My legs are bad this morning, I wasn’t wondering around more than usual, but I did stay up one whole half hour longer than usual, probably nothing to do with it, but sometimes it good to have a reason even if it is wrong. Not knowing why is always part of MS, once you have your diagnosis you still find yourself asking why is that hurting or what caused that cramp, not everything is the fault of MS. For the first couple of years after my diagnosis I blamed everything on MS, from a cough onwards, it was my Doctor who eventually convinced me to see that blaming MS for everything was silly and the pain in my neck and ear was more likely an infection that just needed a course of antibiotics. I guess it is always good to be open minded about it.
Even without a chronic condition I expect most of us will find a hundred reasons not to go to the Doctor and just wait and see if it goes away on it’s own, I am probably worse than most, I spent so many years being told that there was nothing wrong with me and I really don’t ever want to be told that again. It sounds a little nuts really that you could ever get to the point were all you actually want is someone to say you are ill. I know thought that I am far from the only person to feel that way, I have spoken to many others, who have also been almost begging their doctor to tell them they are really ill and not just going mad. None of us, ill or well like to be accused of telling lies when we are not, but when you give a Doctor a list of symptoms and they run all their tests, then they tell you they have found nothing, is far worse than that. It feels as though not only do they not believe you, but they have scientifically proved you are telling lies about all of it.

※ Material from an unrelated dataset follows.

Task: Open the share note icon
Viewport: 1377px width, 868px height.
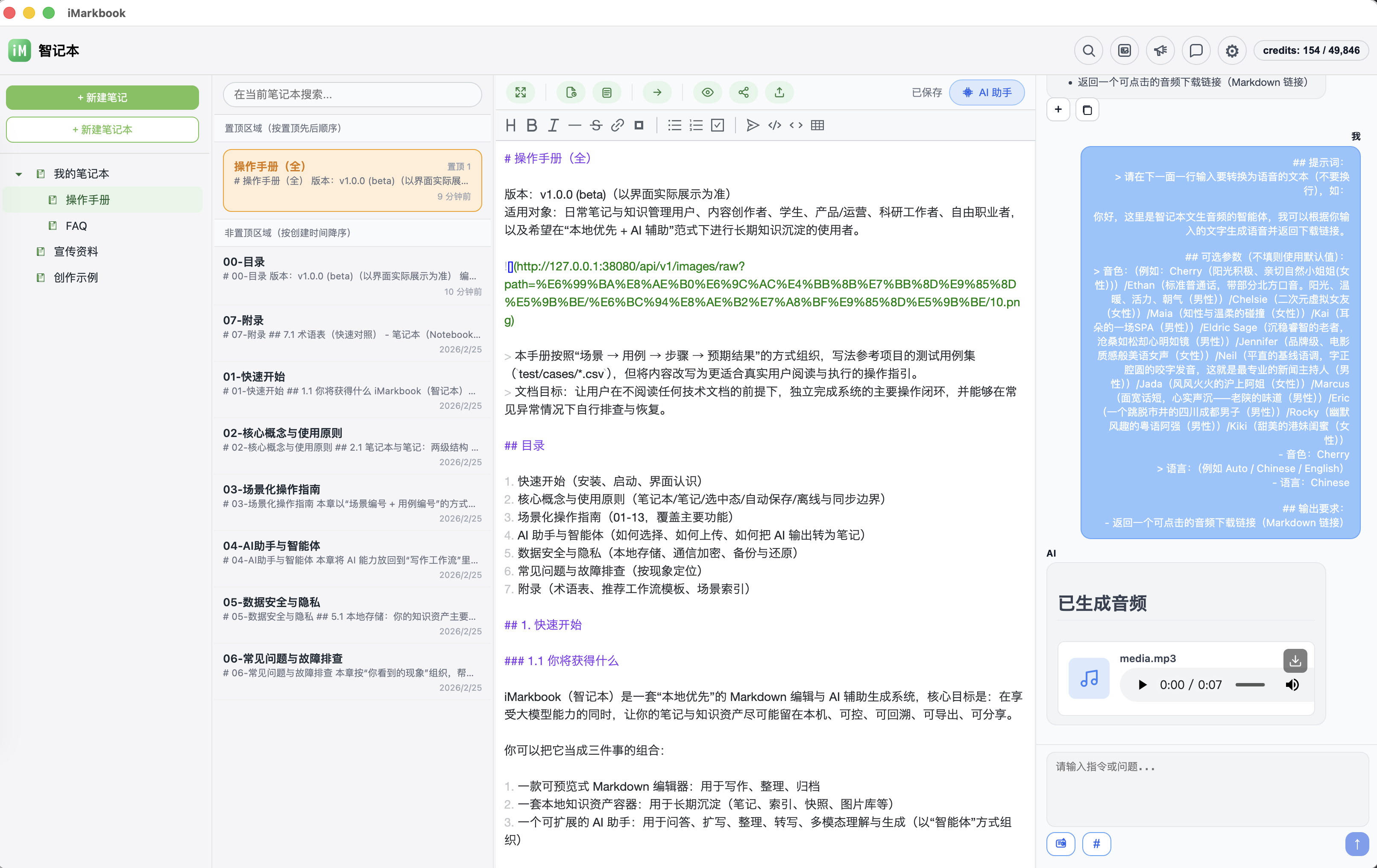Action: 743,92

Imagine how that feels and then add on to that having to go home and tell your friends and family what they have said, all the time inside you are still feeling as ill as you always do.
Being told that you have an untreatable chronic illness should be the worst thing anyone ever tells you, I remember a huge mix of feelings. Yes I had just been told that my life as I knew it was going to slowly slip away from me. That I was going to be in some degree of pain for ever and I would loose control of many bodily and mental functions, but they had also brought to an end nearly 20 yrs of worry, fear, doubts and disbelief. Having that lifted from me was wonderful and I think I actually lessened the initial impact of what MS was going to do to me in the future.
A few weeks ago through twitter I met a lady who is still at the point of not knowing what is wrong, it could be anything at the minute, she is going through that process of tests coming back clear. To her and to every other person out there who now both hoping and dreading what the doctor might say, I will say this to you. If you are sure, 100% sure there is something wrong, if you have a list of symptoms that are real and make your life difficult, if you can take yet again being told there is nothing wrong, don’t give up, keep going back to the doctor, keep showing them the impact and reality of what you are going through. If you let them dismiss it as nothing, they will treat it as nothing, show them it is there, it is real and you won’t accept another brush off. Remember if they are running test for the wrong illness, everyone is well. They have to understand fully what is happening, so they can then run the right tests. Oh and most important of all, don’t try to self diagnose it makes things worse, believe me on that one, I know.